Again, for safety reasons and for a visit that isn’t marred by unpleasant experiences, it is advisable that one takes a guided tour to this place as Holi here can get a little rowdy. A friend of mine couldn’t stop gushing about the wonderful trip organized for her by Gets Holidays to Barsana. Interested? Have a look at these tours.
Udaipur and Jaipur
If you want to experience the royal Holi, then Rajasthan is the place where you need to be. Holi is a major festival here receiving patronage from the royal families of the state. The celebrations go on for 2 days. On the eve of Holi, people light up bonfires or perform, as the locals call it, ‘Holika Dahan’, a ritual to mark the occasion that wards off evil spirits as the good triumphs over the evil. Join in the spectacular palace procession with elaborately bejeweled horses that commence from the royal residence of the Mewar family to the lanes of Manek Chowk. Head to this city for a memorable regal experience and join in the celebrations as the king welcomes guests and foreign tourists.
The following morning the celebrations are taken forward and are out on the streets of Jaipur for everybody to join in and enjoy. The city witnesses an elaborate and magnificent festival that showcases a parade of the heavily decorated camels, elephants, horses and includes some electrifying folk dance performances that light up the whole atmosphere.

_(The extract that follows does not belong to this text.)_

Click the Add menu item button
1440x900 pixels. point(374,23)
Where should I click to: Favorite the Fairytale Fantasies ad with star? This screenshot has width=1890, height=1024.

Come to these cities to be a part of the extravagant festivities. Alternatively, for a more private revelry, you can opt for celebrations at a royal heritage property in Jaipur with organic colors, sumptuous Holi delicacies, and Rajasthani music & dance.
To experience the true cosmopolitan culture come to Delhi as the city witnesses the coming together of people of all religions and cultures and celebrating Holi as one. Bathed in various hues and shades of colors, Delhiites make sure to have fun and frolic. Also, if you want to try something different, then be a part of the ‘Holi Moo’ festival that offers the most amazing lineup of independent music artists, lots of bhang, sweets like gujias, and non-toxic colors. Or you can also opt for playing with your loved ones or guests from other parts of the world at a private home.
Sikhs celebrate Holi in a different style at Anandpur Sahib in Punjab. Unlike other cities where colors are on display during the festivities, Punjab showcases strength on this day. It celebrates ‘Hola Mohalla’ as the locals shout out at the top of their voices as per the tradition here. They further exhibit their martial art skills in simulated battles. It’s a 3-day grand festival here with feasts that include delicious halwas, puris, gujias, and malpuas. This is a perfect occasion for all adventure enthusiasts as you will have one of the most memorable experiences of your life.
Holi is a festival that tends to get a bit too crazy to handle at times. Therefore, it’s often suggested that if you’re a first-time visitor then do prefer going in a group or via a guided tour and research a bit about the place you plan to visit. Also, wear comfortable old white clothing as wearing expensive clothes can cost you dearly, what with all the colors being thrown at you!
With so many places to pick and choose from, make the most of your Holi!